The academic organization at this University is the department. Departments often coincide with a discipline and usually share the same name. Faculty are members of departments. For instance, the Department of Biological Sciences has many “programs,” including degrees in Biology and Microbiology, a minor in Biology, and a certificate in Biomedical Art. This catalog also has information on academic areas, such as Gerontology, which are not part of any one department. Some of these areas are called “Studies,” e.g., Women’s Studies, Medieval and Renaissance Studies. This means that the field is essentially an interdisciplinary one and is the product of the activities of faculty from many departments.

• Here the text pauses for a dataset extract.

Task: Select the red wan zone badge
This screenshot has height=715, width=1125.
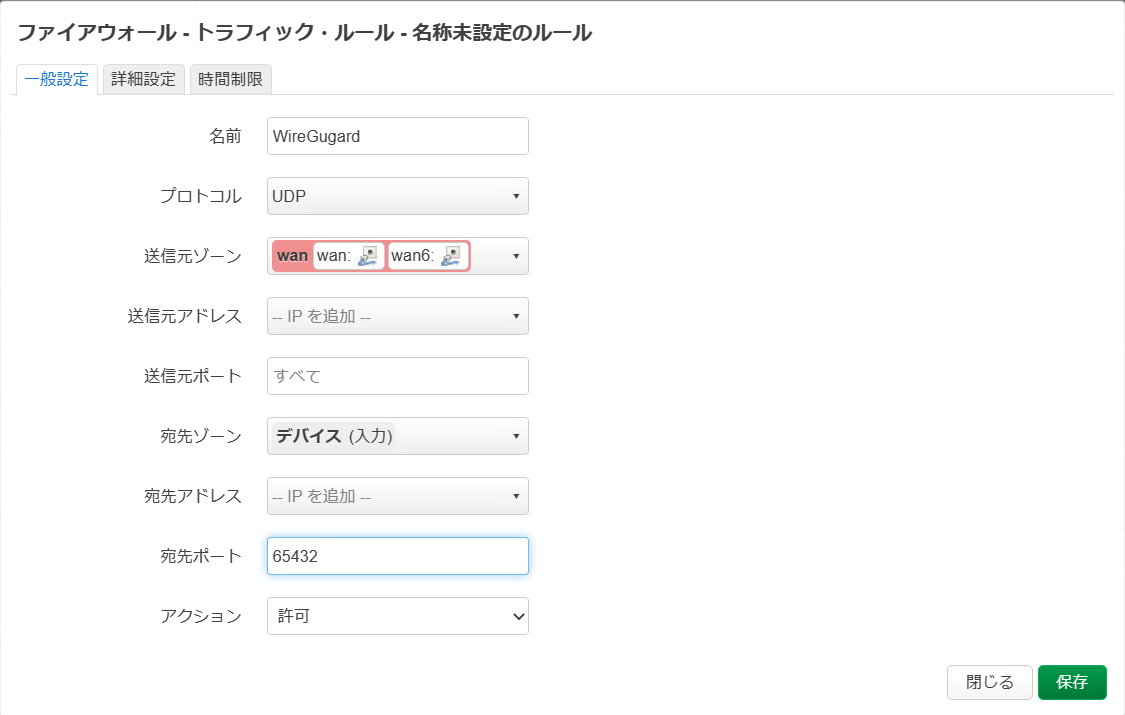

These departments and sub‑divisions often have committees to discuss curriculum and other matters. Since departments and programs are constituent parts of the colleges, they also send members to college‑level committees and councils. These bodies develop, refine and review curriculum. At the University, level faculty members from all of the colleges are elected to councils and the Academic Senate to deal with campus‑wide issues. These councils, their subcommittees, and the Academic Senate provide for staff, student, and administration membership.

For new students, some of the departments will be unknown territory. Other departments and programs will turn out to be considerably different from first expectations or previous experiences with high school subjects of the same or similar names. For students who have started to focus their academic interests, exploration of the departments and programs beyond the first contact area will often prove to be a valuable part of the process of choosing an academic major.